Que tal entrar no clima do Mississippi Delta Blues Festival com uma boa leitura? Às vésperas do festival ganhar a sua primeira edição em Gramado (11 a 13 de agosto), a editora caxiense Belas Letras tira do forno uma biografia do nome mais icônico da história do blues, o cantor e violonista Robert Johnson (1911-1938). A Música do Diabo (tradução para Up Jumped The Devil, lançado originalmente em 2019, nos EUA) dá um mergulho na vida do músico que pouco experimentou do sucesso em vida, mas que até hoje é cultuado e tem suas músicas gravadas no mundo todo.
Apesar do título fazer referência à lenda mais famosa envolvendo Robert Johnson, do pacto na encruzilhada, A Música do Diabo aqui pode ser compreendida num contexto mais histórico e menos mítico. Era assim que as famílias mais religiosas se referiam ao blues em seus primórdios, e por isso muitos tocadores deste gênero, como o próprio Robert Johnson, eram mal vistos nos círculos mais conservadores e assim ficavam relegados a tocar em pequenas espeluncas, as jukes, onde a música normalmente era a trilha sonora não apenas para a dança, mas também para as brigas e todo tipo de azar (como o próprio biografado viria tragicamente a conhecer).
Mas não é por se ater mais aos fatos do que ao mito que a biografia deixa de ser saborosa. Pelo contrário. Com uma pesquisa meticulosa a cartórios e acervos de memória de cidades muito pequenas, o folclorista Bruce Conforth e o historiador Gayle Dean Wardlow reconstituem muitos dos passos dados por Johnson em sua breve trajetória, viajando pelo Mississippi, Tennessee e Arkansas, até finalmente conhecer estúdios de gravação no Texas, onde registraria as 29 músicas que deixou como legado.
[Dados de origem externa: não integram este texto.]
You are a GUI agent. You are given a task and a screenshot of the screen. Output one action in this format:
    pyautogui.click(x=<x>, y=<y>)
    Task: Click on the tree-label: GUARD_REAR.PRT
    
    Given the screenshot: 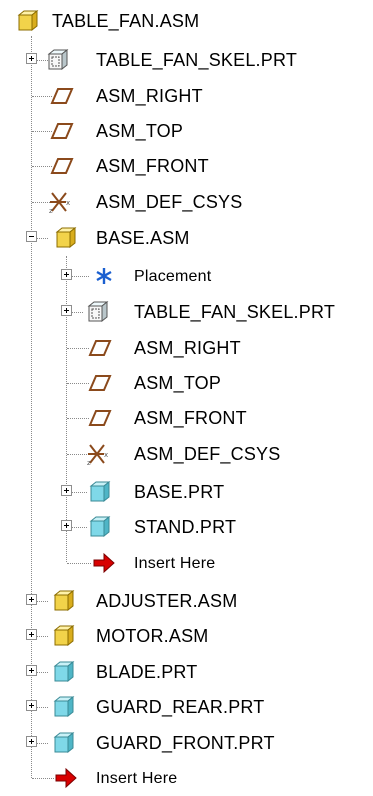 What is the action you would take?
    pyautogui.click(x=180, y=707)
     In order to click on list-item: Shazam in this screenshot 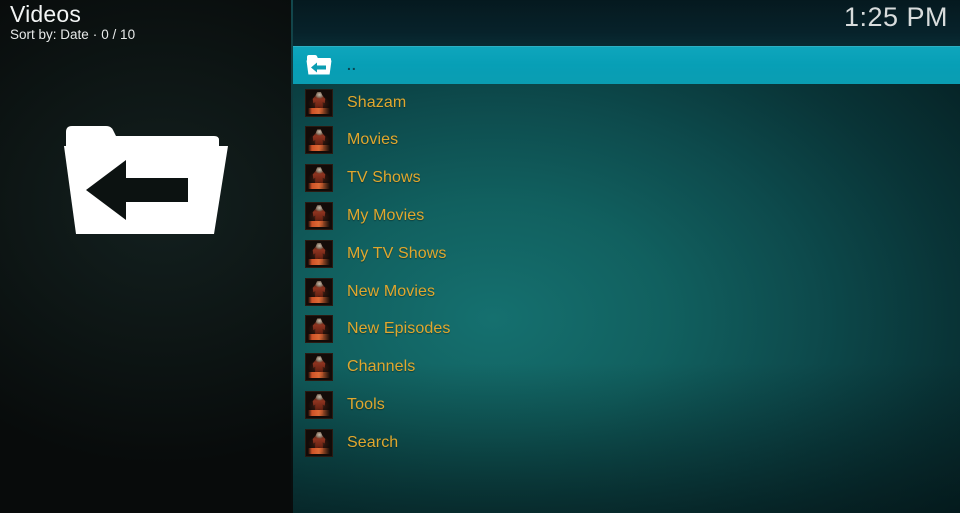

Ao tratar com rigor jornalístico a busca por respostas não apenas sobre a vida errante, mas também sobre a habilidade incomum do violonista, que agregou ao blues técnicas que até então eram desconhecidas nos confins do delta do Mississippi, em suas 318 páginas a obra ilumina figuras como Ike Zimmerman, músico que não fez fama, mas que foi o grande mestre de Johnson. O leitor também passa a conhecer um outro lado da figura do bluesman, que passou parte da infância com familiares em Memphis, no Tennessee, onde também teve a oportunidade de frequentar a escola (ao contrário da maioria dos seus contemporâneos). São fragmentos que ajudam a fornecer uma noção mais real sobre o fato de Robert Johnson ter sido um músico que realmente impressionou aqueles que o conheceram em vida.
Para os apaixonados pelo blues, Robert Johnson - A Música do Diabo torna-se parte da bibliografia básica disponível em português, ao lado de B.B. King - A Autobiografia; Blues - da Lama à Fama, de Roberto Muggiatti, da HQ Blues, de Robert Crumb, e de alguns poucos títulos que podem estar escapando à memória. Ao concluir a leitura, fica a torcida para que o lançamento inspire a editora nascida na terra do MDBF a mergulhar mais fundo e traduzir novas biografias blueseiras para o público brasileiro.
Para quem quiser conhecer mais sobre o lançamento, a Belas Letras disponibiliza em seu site as 30 primeiras páginas do livro. Também no site da editora ou nas livrarias, o preço médio é de R$ 75.